- **Exercise directions**
Look below for the line containing "This screenshot has height=812, width=1494.", then write out that line and every line after it to the end, exactly, minus the pictures.

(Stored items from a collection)

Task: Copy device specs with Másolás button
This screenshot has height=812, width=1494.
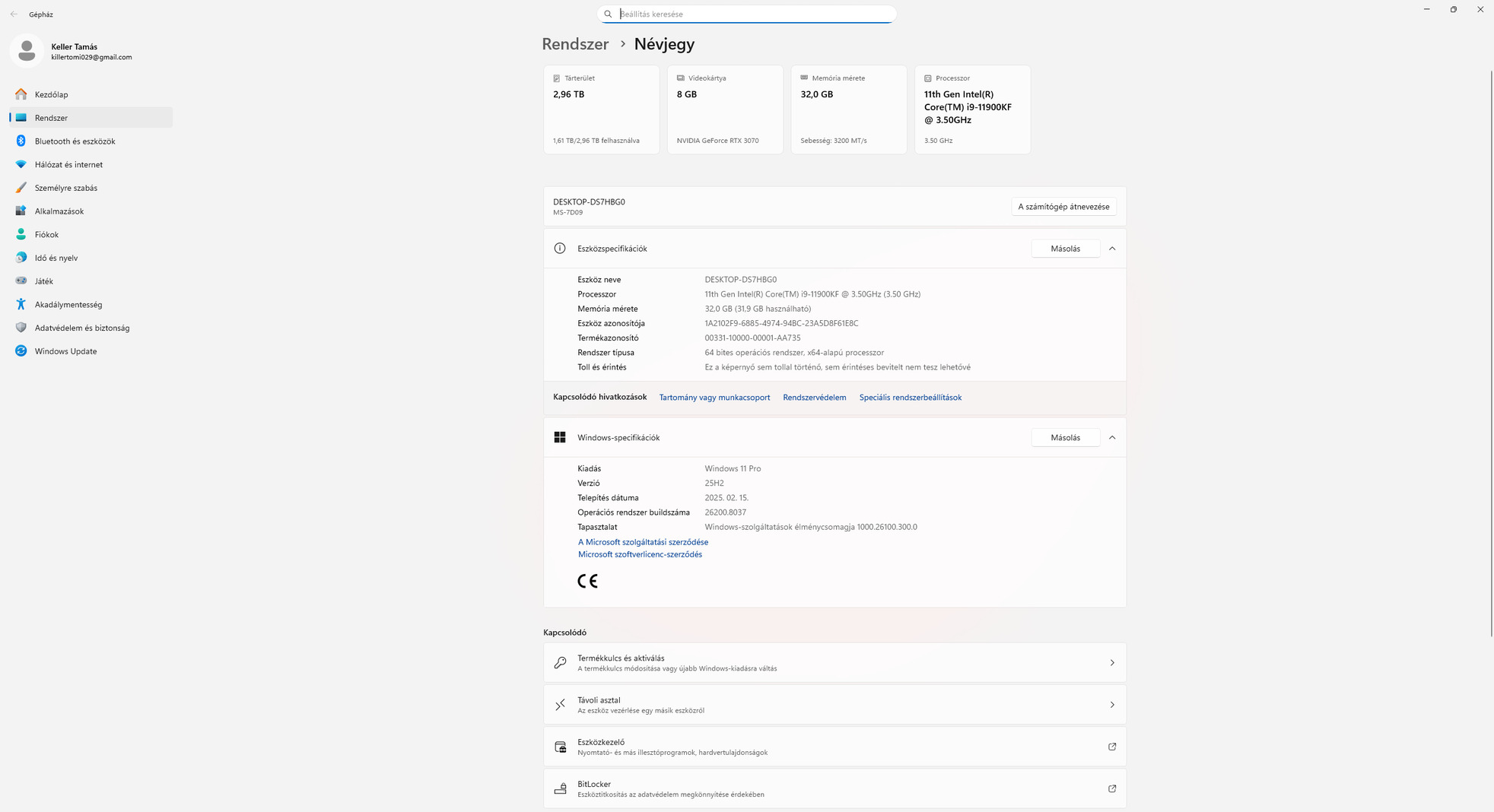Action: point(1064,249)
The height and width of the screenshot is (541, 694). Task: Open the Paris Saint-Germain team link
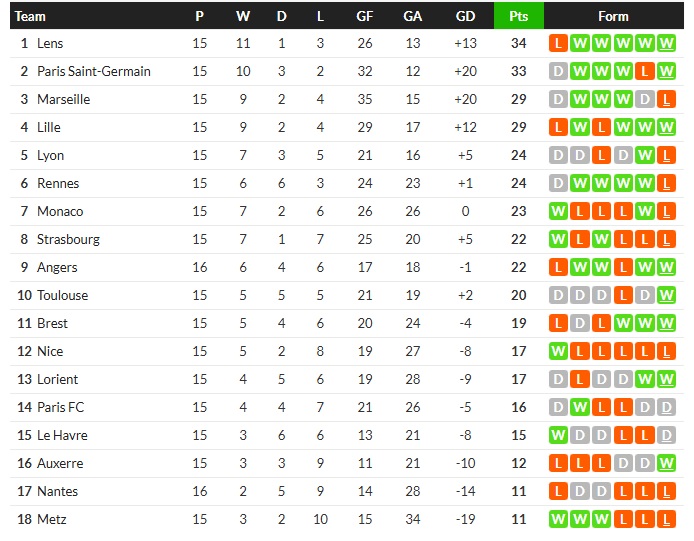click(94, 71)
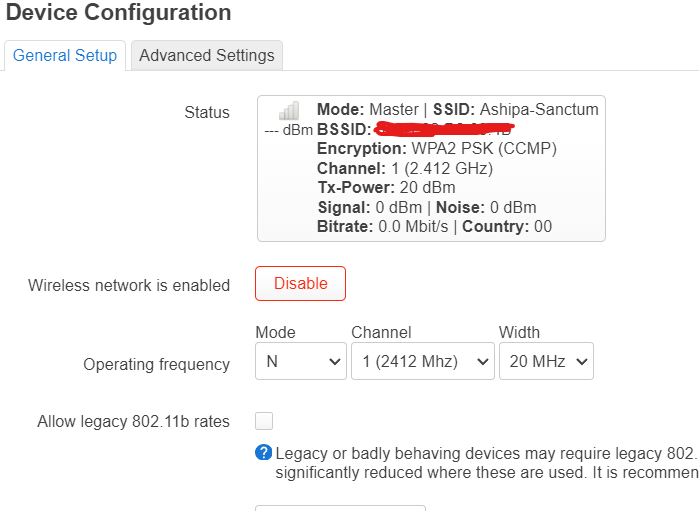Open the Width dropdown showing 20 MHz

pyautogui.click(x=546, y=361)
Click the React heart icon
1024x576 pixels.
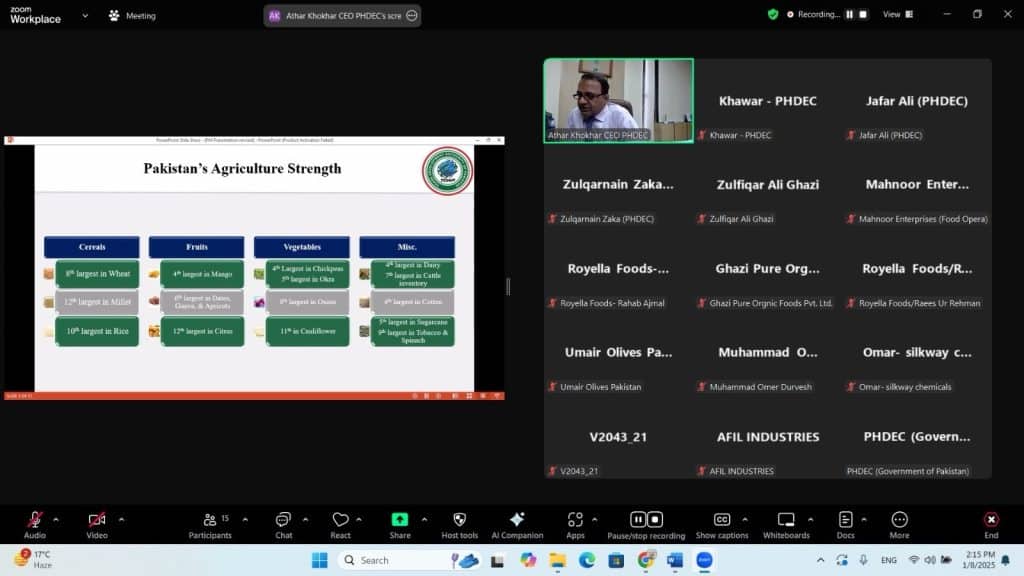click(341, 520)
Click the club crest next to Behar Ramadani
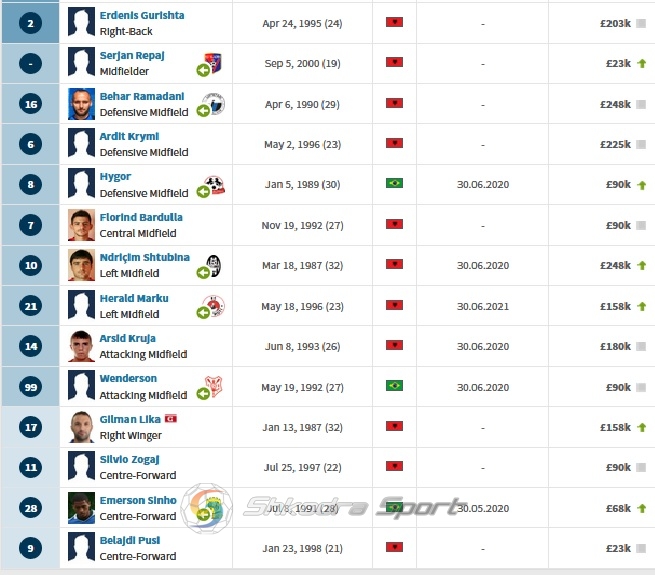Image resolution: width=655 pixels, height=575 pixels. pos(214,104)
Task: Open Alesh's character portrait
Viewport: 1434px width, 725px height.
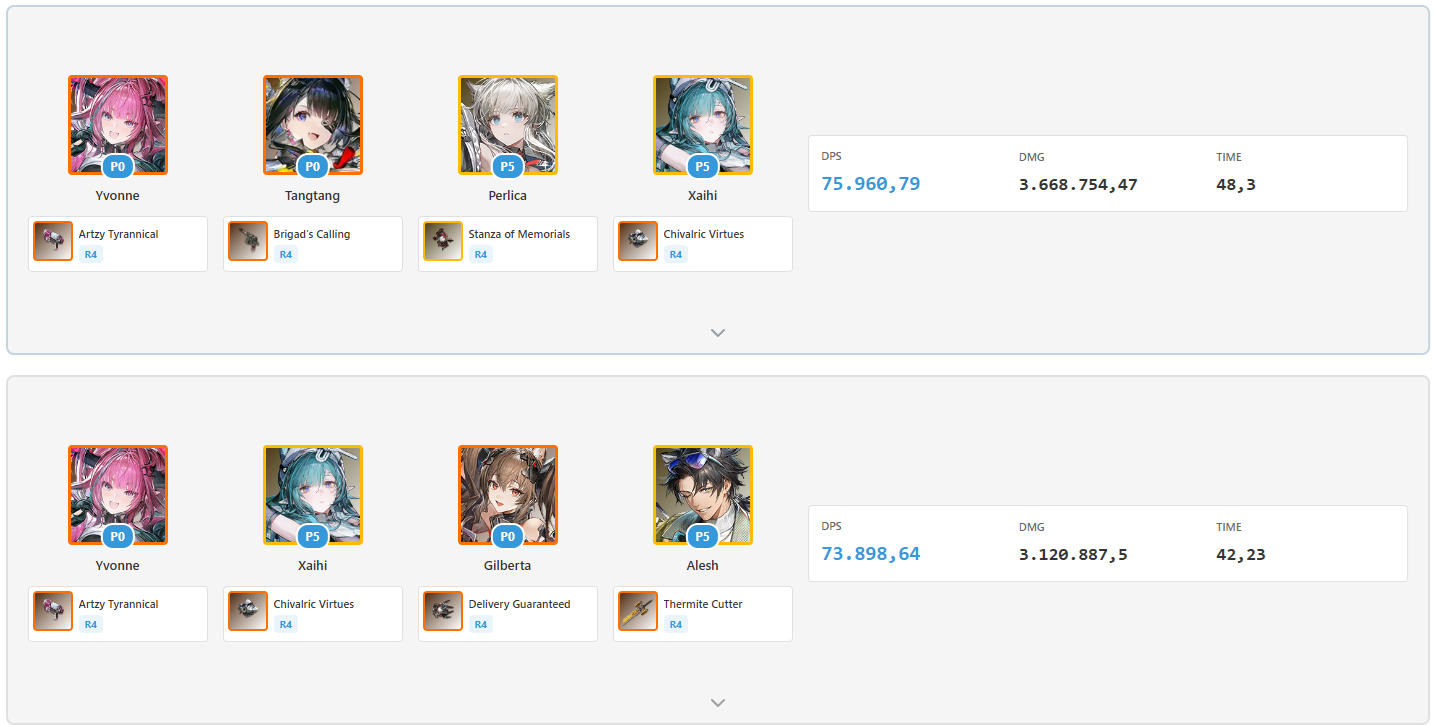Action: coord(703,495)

- **Task result**
This screenshot has height=812, width=1494.
Action: point(1064,249)
The height and width of the screenshot is (541, 694). Task: Open the Paris Saint-Germain team link
click(94, 71)
Open the Width dropdown showing 20 MHz

pyautogui.click(x=546, y=361)
Click the React heart icon
1024x576 pixels.
click(341, 520)
Click the club crest next to Behar Ramadani
Image resolution: width=655 pixels, height=575 pixels. pos(214,104)
Task: Open Alesh's character portrait
Viewport: 1434px width, 725px height.
Action: coord(703,495)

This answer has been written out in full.